How does psychological treatment help?

Psychological treatment aims to help in ways that are quite distinct from most human relationships that we experience in the society. To begin with, your therapist will focus on providing you with a safe, comfortable and non-judgemental space in which you are able to express your thoughts and emotions and feel listened to. Such an environment would be an important facilitator in the process of change, growth and healing. Your therapist will refrain from offering advice in most circumstances, and will instead assist you with the help of a range of therapeutic tools to discover for your self better ways of processing, responding to and managing your problems.

Please feel free to browse the following links to learn about some of the therapeutic techniques employed by our therapist and how they can each help. You may also wish to have a read of our FAQ to find out more about the effectiveness of psychological therapy and some common questions around it.

Cognitive – Behavioural Therapy

Cognitive behaviour therapy (CBT) is built on the basis that cognitions (thoughts) influence emotions and behaviours, and in turn behaviours and emotions can influence cognitions (thoughts). There are two components to CBT:

Cognitive therapy: Cognitive therapy is based on the theory that undesired emotions and behaviours are the result of faulty patterns of thinking. Your therapist will assist you to identify, reassess and replace these dysfunctional thoughts with more helpful ones, which will in turn lead to an alleviation of your distressful emotions and behaviour. Your therapist may also assist by training you in helpful skills such as stress management, social skills training, parent training, anger management etc.

Behaviour therapy: is based on the theory that behaviour is learned and therefore can be changed. Your therapist will assist you through a variety of helpful techniques. Exposure therapy and relaxation techniques are examples of techniques that aim to reduce symptoms such as anxiety or panic.

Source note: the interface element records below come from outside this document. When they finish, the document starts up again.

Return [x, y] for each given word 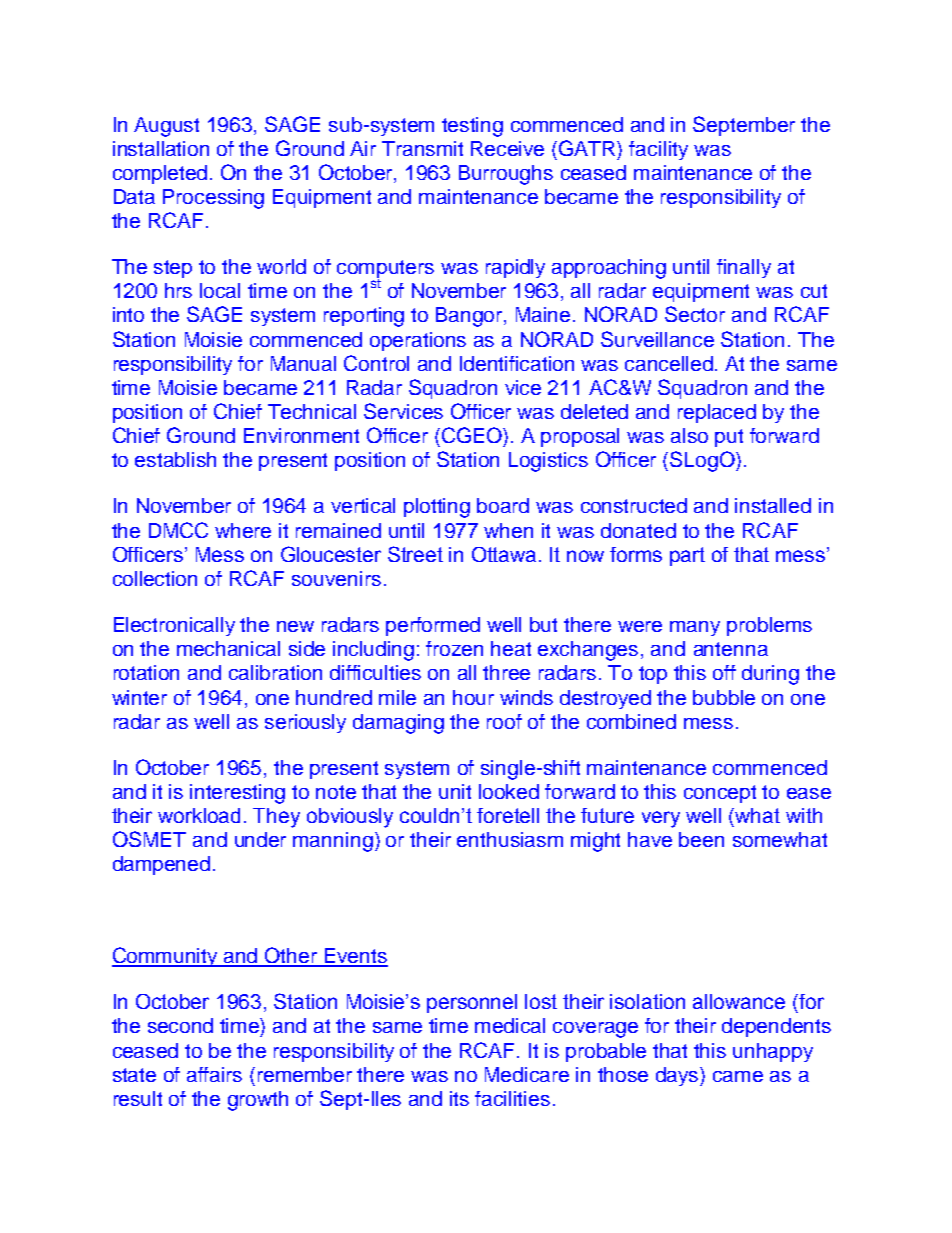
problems [769, 626]
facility [658, 150]
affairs [214, 1074]
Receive [507, 148]
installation [161, 148]
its [459, 1098]
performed [433, 626]
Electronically [174, 626]
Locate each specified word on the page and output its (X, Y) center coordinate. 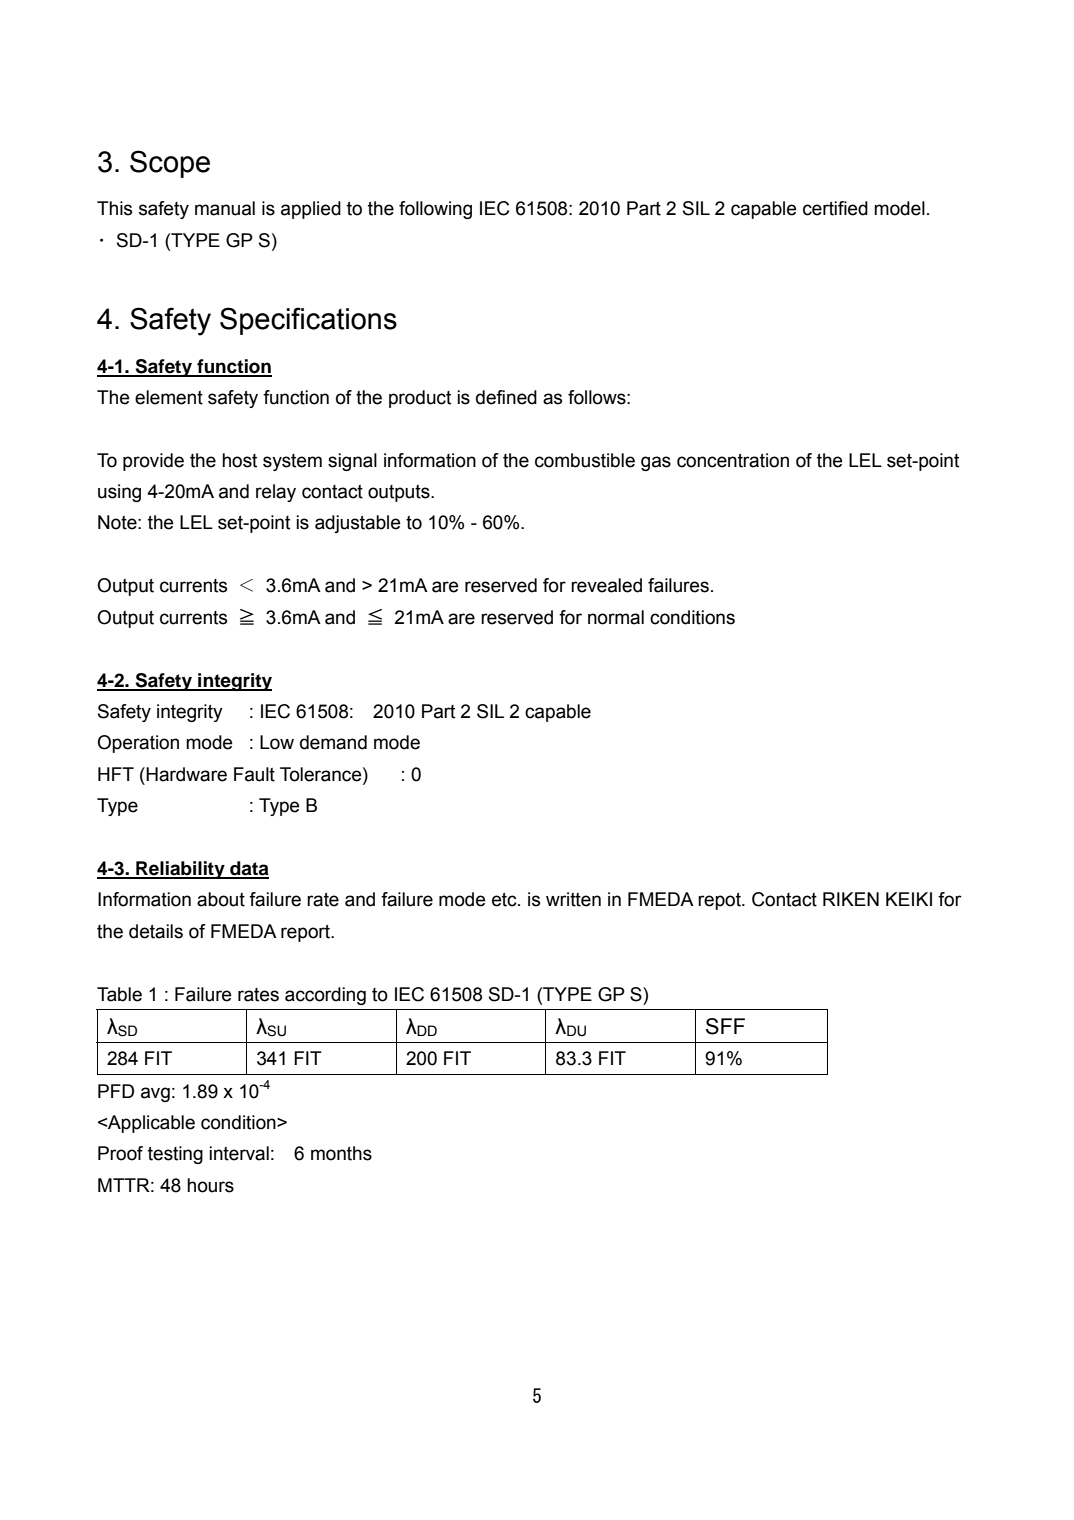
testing (175, 1155)
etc (505, 900)
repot (720, 901)
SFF (725, 1026)
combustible (585, 460)
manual (225, 208)
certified (835, 208)
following (435, 210)
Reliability (180, 870)
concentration (733, 460)
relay (276, 493)
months (341, 1153)
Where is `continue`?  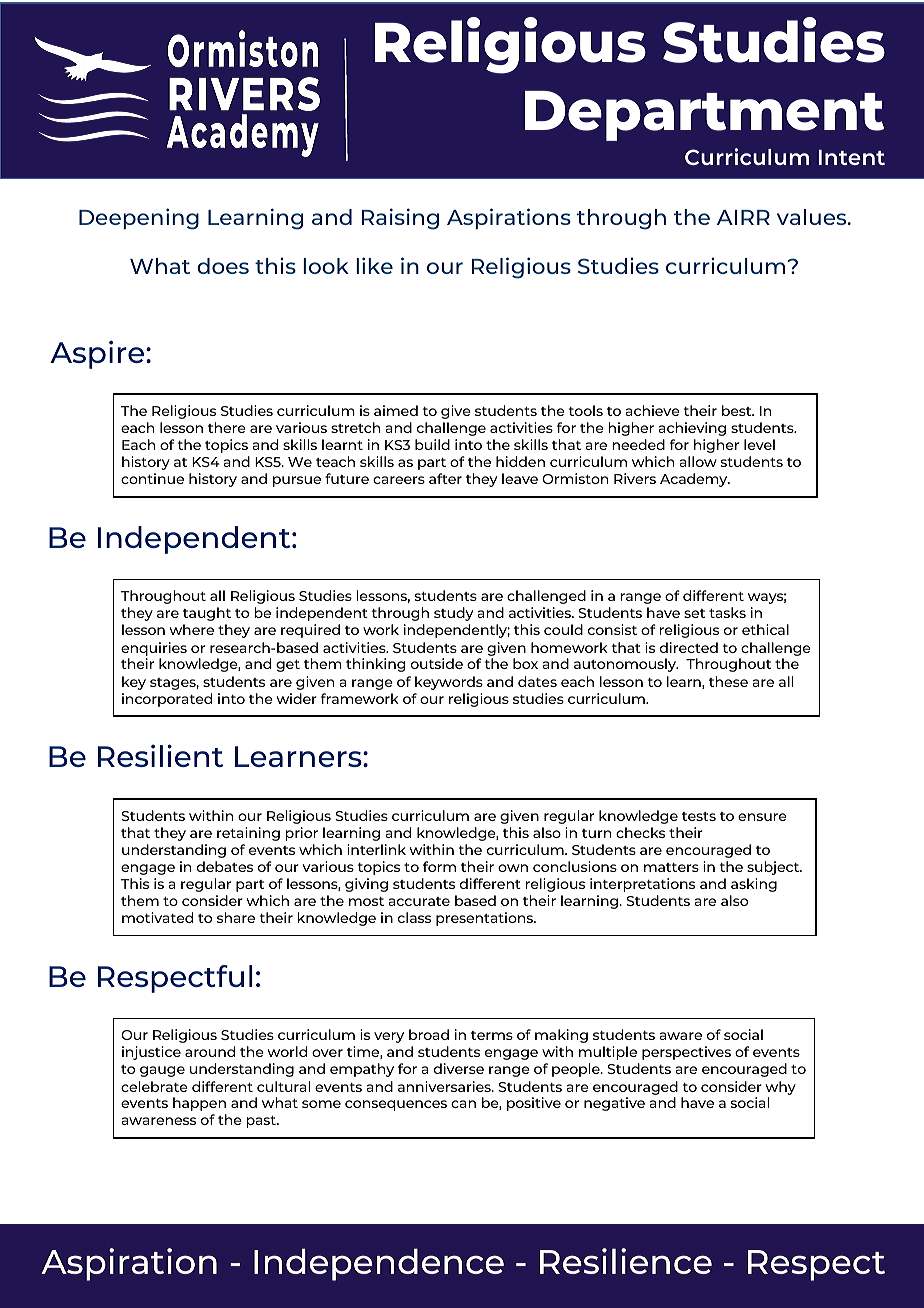 continue is located at coordinates (152, 478).
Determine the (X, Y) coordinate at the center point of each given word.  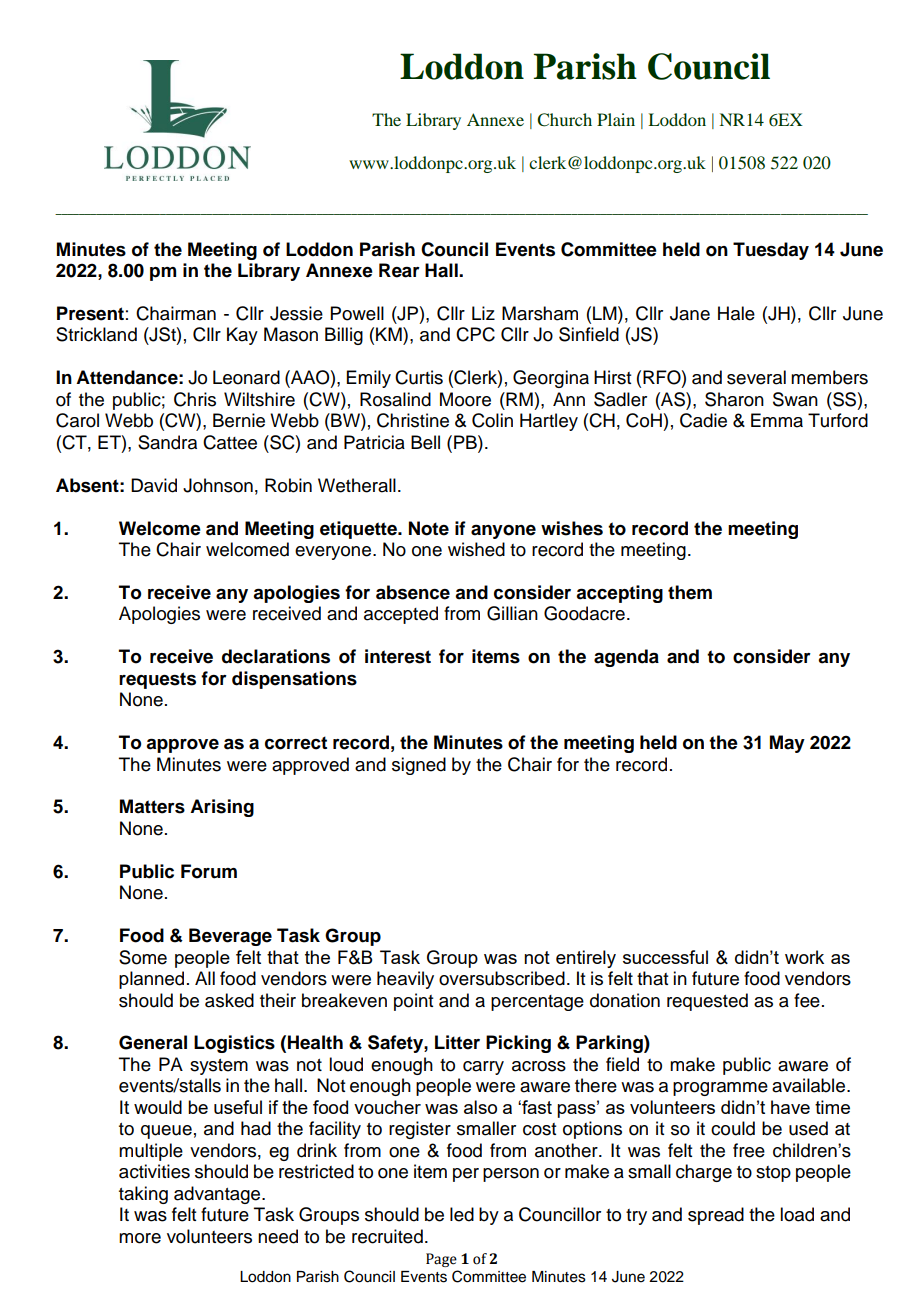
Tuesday (771, 251)
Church (564, 120)
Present (90, 313)
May (787, 744)
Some (143, 957)
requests (157, 680)
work (804, 957)
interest (398, 656)
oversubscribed (502, 978)
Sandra (167, 442)
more (140, 1238)
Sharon (734, 399)
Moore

Behaviour modification techniques can be used to understand what conditions sustain unhelpful behavior and ways to change these in yourself or others (e.g. parenting and relationships).

Mindfulness based cognitive therapy

The benefits of mindfulness training goes well beyond a reduction to unwanted psychological symptoms. These techniques can be used as lifelong tools that can continue to enhance your sense of wellbeing and resilience. This therapeutic technique uses mindfulness meditation and focuses on changing your relationship with your thoughts, rather than changing their content. The outcome is increased contentment and life satisfaction through an interruption to patterns of ruminative thought.

Schema Therapy

Rather than focusing on specific thoughts or emotions, schema therapy focuses on identifying and changing maladaptive schemas and their associated unhelpful coping strategies. Schemas are belief patterns that have been formed within us about ourselves, the world and other people, as a result of our past experiences (in particular childhood experiences). These schemas significantly impact how we perceive and interpret future events and behave in various situations.

Acceptance and Commitment Therapy

Acceptance and Commitment Therapy (ACT) works based on the principle that efforts to control or escape unwanted emotions, thoughts and sensations are often ineffective and in fact counterproductive. In order for change to take place, we must first increase our acceptance of these experiences. Your therapist will assist you to increase your acceptance of your emotional and mental experiences, while moving toward your desired goals.

Solution focused therapy

Solution-focused therapy is a brief goal-focused therapeutic approach that helps the process of change by constructing more helpful and productive practical solutions.